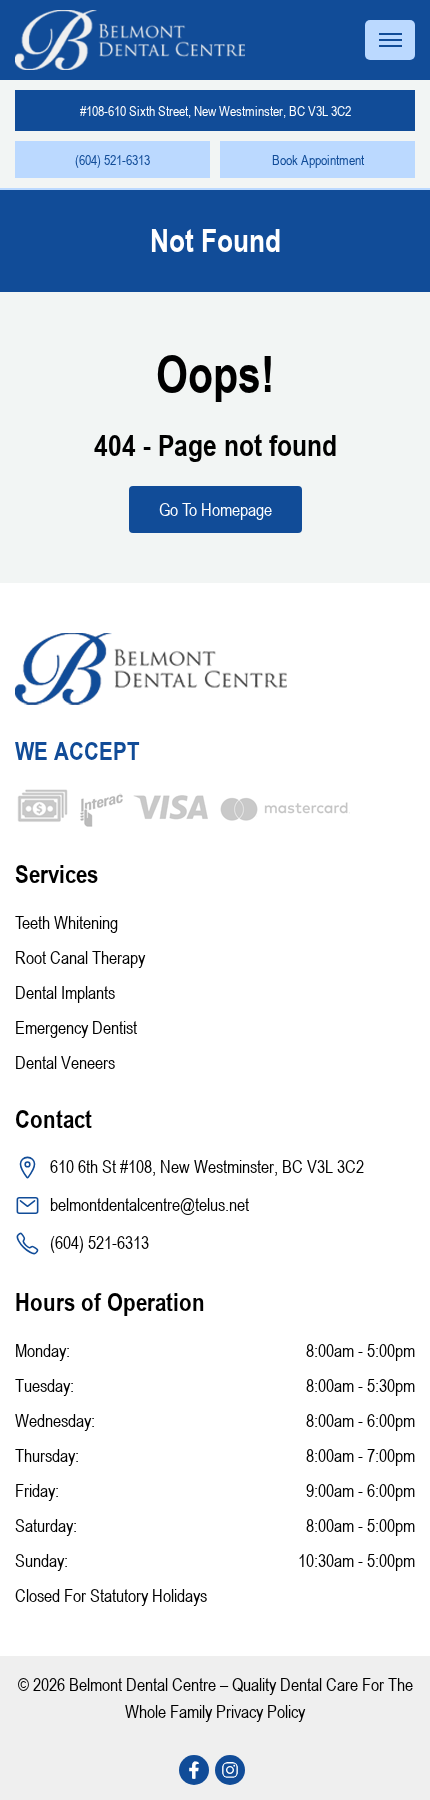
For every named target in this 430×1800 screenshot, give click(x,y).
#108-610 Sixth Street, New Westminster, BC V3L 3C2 (215, 110)
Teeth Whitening (66, 922)
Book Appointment (318, 159)
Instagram (233, 1770)
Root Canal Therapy (80, 957)
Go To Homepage (215, 509)
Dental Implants (65, 992)
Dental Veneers (65, 1062)
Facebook (197, 1770)
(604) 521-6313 (112, 159)
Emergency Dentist (76, 1027)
--------------------------------------------------
Set down the complete material exactly, but do not include the images.

## [Exercise solution]
For every named target in this 430×1800 screenshot, give click(x,y).
#108-610 Sixth Street, New Westminster, BC V3L 3C2 (215, 110)
Teeth Whitening (66, 922)
Book Appointment (318, 159)
Instagram (233, 1770)
Root Canal Therapy (80, 957)
Go To Homepage (215, 509)
Dental Implants (65, 992)
Dental Veneers (65, 1062)
Facebook (197, 1770)
(604) 521-6313 (112, 159)
Emergency Dentist (76, 1027)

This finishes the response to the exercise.